Students will understand how dilating a shape affects the perimeter and area of the figure. Students will be able to describe the relationship between the perimeter or area of an image under dilation and the perimeter or area of the pre-image using an equation or a verbal rule.
Students will understand what it means to ‘make sense of problems and persevere in solving them’. Students will be able to explain their reasoning about a non-standard problem and critique the reasoning of others.

Students learn how dilating a shape affects perimeter and area as they design a sign large enough to show up on Google Earth.

10 minutes

Present the warm-up problem (10 minutes).

The warm-up problem for this lesson (found in the slide show) asks students to

find the areas of two similar triangles, then to compare the areas using a ratio. This activity follows the **Team Warmup **routine, which is described in my **Strategy Folder**.

While students complete the warm-up problem, I take attendance and circulate around the classroom noting who does not have their homework or their materials.

Motivate the lesson. Review the major learning points of the previous lesson and the class Strategy Talk discussion. Tell the class that today they are going to learn a very

useful strategy that can often help them solve a problem that seems pretty complicated (**MP1**). The strategy is aptly named, ‘solve an easier problem’. In fact, the

strategy often involves solving several easier problems in order to identify a pattern that can be used to solve the larger problem.

Review learning targets and the agenda for the lesson. Display the agenda and learning goals for the lesson as you distribute materials for the activity. Ask students to read them over and invite

questions.

35 minutes

Have students complete the cooperative learning activity (25 minutes). Before class, print out the activity. Make one copy for each team and cut into half-sheets. You may want to make a few extra copies, in order to allow students to start over with a fresh sheet if they go down the wrong path. Distribute the half-sheets to the teams. Assign alternate teams to investigate either the dilation of the letter ‘H’ or the letter ‘S’. Each team needs one of the instruction sheets (either showing dilations of letter ‘H’ or of letter ‘S’) and one of each of the other four half-sheets.

Tell the class that they will have to divide up the work amongst the members of the team in order to complete all the tasks in the time limit. Every student must complete one part of the problem. Tell students that you expect them to ask for or offer help, but no student may let another have his or her part of the problem.

As students are working, circulate around the classroom. Common problems to look for:

- Students may find the perimeter of the shapes by counting every line segment and find the area by counting every square.
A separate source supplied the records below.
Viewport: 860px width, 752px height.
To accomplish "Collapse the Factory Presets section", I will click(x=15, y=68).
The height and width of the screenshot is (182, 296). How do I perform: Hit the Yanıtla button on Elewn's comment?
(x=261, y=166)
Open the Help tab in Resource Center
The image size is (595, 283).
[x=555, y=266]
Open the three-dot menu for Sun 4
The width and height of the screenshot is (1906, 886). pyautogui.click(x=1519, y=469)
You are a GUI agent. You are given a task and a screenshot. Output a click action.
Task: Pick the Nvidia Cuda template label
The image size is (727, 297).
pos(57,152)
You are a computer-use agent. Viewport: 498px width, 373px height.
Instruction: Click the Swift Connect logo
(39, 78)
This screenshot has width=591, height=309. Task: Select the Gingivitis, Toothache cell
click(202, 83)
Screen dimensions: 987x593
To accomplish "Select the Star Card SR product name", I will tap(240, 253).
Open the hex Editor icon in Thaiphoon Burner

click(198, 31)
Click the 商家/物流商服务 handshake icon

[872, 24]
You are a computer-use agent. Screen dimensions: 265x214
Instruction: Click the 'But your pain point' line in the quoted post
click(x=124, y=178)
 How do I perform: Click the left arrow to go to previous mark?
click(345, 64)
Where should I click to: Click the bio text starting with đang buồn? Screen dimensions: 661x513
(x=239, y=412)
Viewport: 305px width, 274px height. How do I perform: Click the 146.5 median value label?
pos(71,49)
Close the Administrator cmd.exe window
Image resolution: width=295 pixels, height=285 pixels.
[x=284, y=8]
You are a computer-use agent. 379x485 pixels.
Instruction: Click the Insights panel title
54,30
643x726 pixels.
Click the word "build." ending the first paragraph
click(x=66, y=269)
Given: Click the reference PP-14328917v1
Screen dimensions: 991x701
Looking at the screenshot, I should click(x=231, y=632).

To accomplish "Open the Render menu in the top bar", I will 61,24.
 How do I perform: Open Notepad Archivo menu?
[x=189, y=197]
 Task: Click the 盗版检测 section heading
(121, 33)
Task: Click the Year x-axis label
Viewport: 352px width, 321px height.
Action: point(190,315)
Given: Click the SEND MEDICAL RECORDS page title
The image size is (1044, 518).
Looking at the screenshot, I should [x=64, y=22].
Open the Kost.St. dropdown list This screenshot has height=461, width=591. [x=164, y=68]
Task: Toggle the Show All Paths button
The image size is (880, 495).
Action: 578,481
On the instruction sheet, point out the pattern of shaded squares on the figure showing the block letter dilated with a scale factor of 2. Ask the team if the shading suggests a faster way to find the perimeter and area of the shape (
**MP7**). - Students may try to draw the dilations of the block letters with unnecessary precision. Or, they may choose a method of drawing the dilation that takes too much time (for example, by drawing rays from a center of dilation through each vertex of the figure). On the instruction sheet, point out the pattern of shaded squares on the figure showing the block letter dilated with a scale factor of 2. Ask the team if the shading pattern suggests a faster way to draw the dilations of the shape (
**MP7**). - Students may complete the table of area vs. scale factor based on the assumption that the relationship is linear. Ask students to verify their numbers by comparing the areas for scale factors 4 and 5 with the areas obtained using the actual dilations with scale factors 4 and 5.
- Students may not be able to come up with an equation or verbal rule to describe the relationship between area and scale factor. Point to the graph and ask them to describe the curve they see. (Students may think that they recognize a parabola or exponential growth.) Concentrate on the fact that the relationship is not linear. Ask students to look at the pattern of shaded blocks in on the figures to see if that suggests a relationship. What is the area of each of the shaded squares? How does the area of the squares vary with the scale factor?

Select two teams and have them report on their findings (5-10 minutes). Select one team that worked with the block letter ‘H’ and one team that worked with the block letter ‘S’. Use a document camera to display student work.

8 minutes

Have students reflect on the lesson in pairs and teams (5 minutes). Students share in pairs, then in teams. Teams report out by listing three important things they learned on the white board.

I used a Kagan Structure (Timed Pairs Share), with a few modifications. The instructions are in the presentation MTPGeometry_Lesson6_0_5.pptx.

Assign Homework (3 minutes). Homework for this lesson was a review of concepts and skills in Unit 6.